So many balls in the air raising kids in our society. So much pressure and frantic running about. And oh god the judgements. It's constantly bringing me to reevaluate how I think and show up. So much having to practice gratitude, and self compassion. So many mistakes. 

Even with how chaotic things seem right now. I feel more alive than I have in a long time. More present for the good and the bad. There are so many ways that I have been so lucky. There are so many things going right. I realize now support was always there. I just wasn't open to being vulnerable. To being supported. It's hard to realize that you need people. I do much better with people around. In isolation I tend to get lost in my own mind and doing busy work.

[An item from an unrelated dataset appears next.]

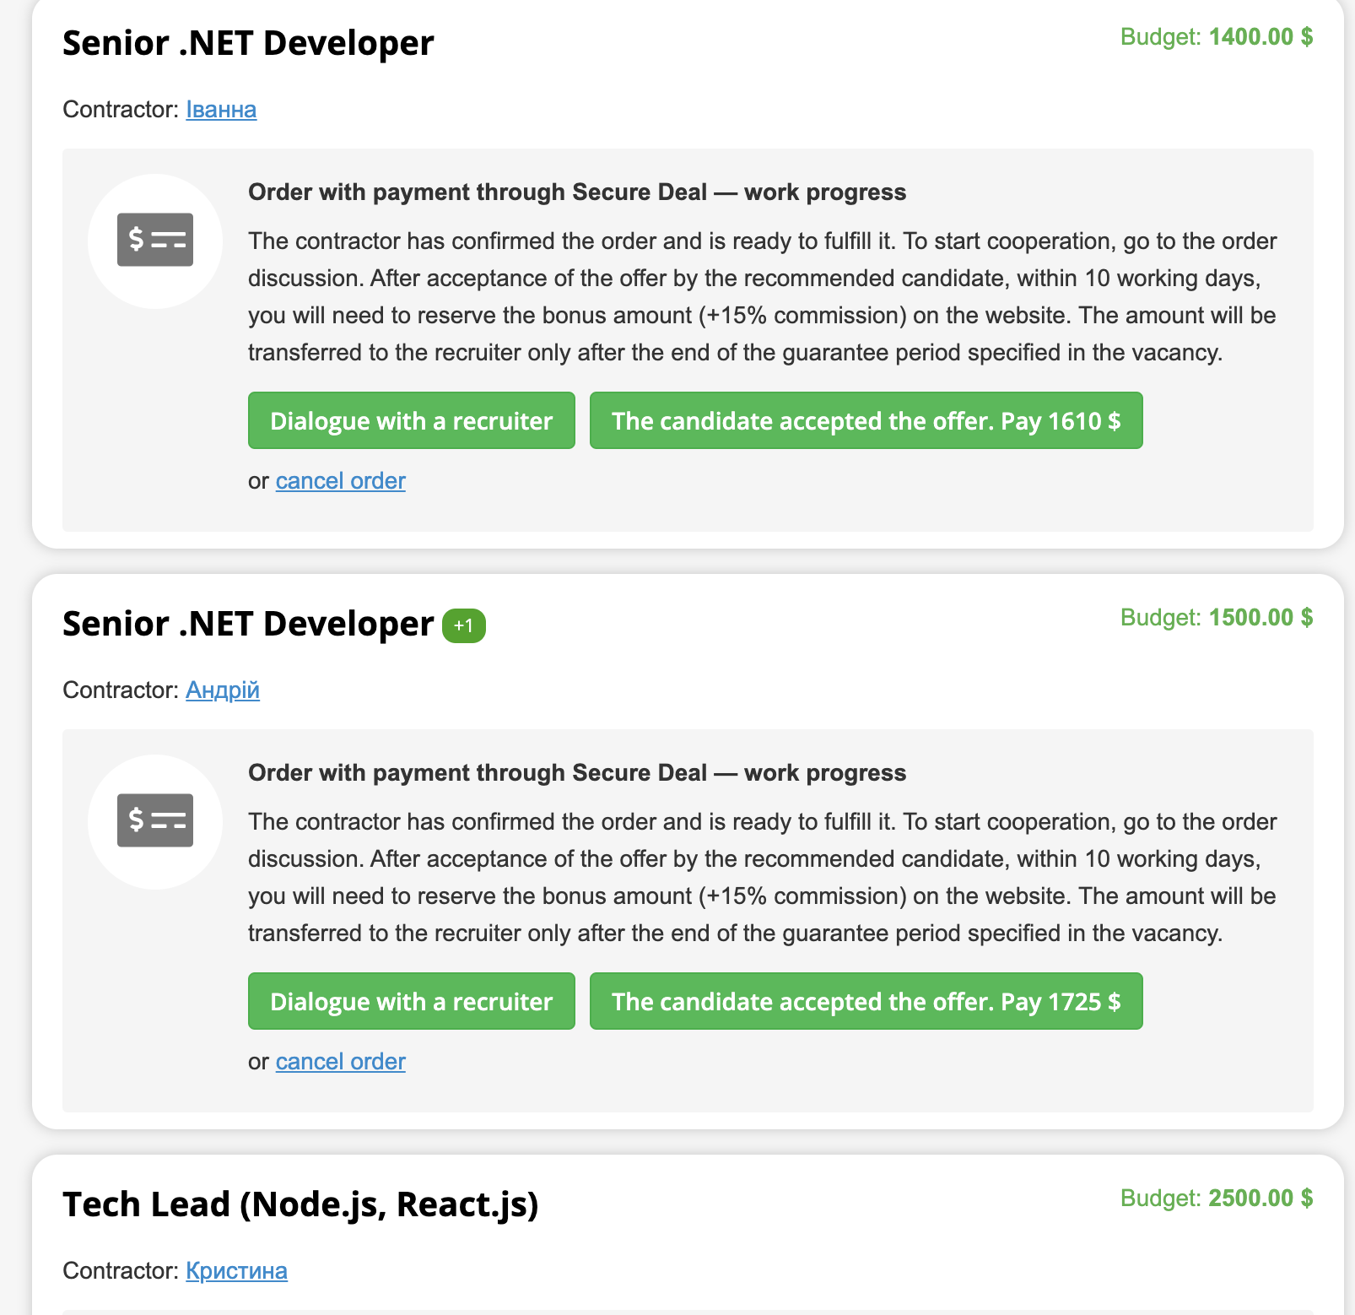This screenshot has width=1355, height=1315.
Task: Open contractor Андрій's profile link
Action: click(x=223, y=690)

All while avoiding the more important but more unltimately more taxing work.

There is really a sense in me now of the preciousness of time. This time now with my kids. A smile. A word. I don't want to miss all the beautiful things trying to fix things that aren't mine to fix. I don't want to fail due to misplaced priorities or pride. I don't think anyone really has the answers. Especially for my little nuerodivergent family. But there is a lot of strength in numbers. There is strength in weaknesses. In acknowledging shadows and limitations. In Forgiveness and just being in this moment. 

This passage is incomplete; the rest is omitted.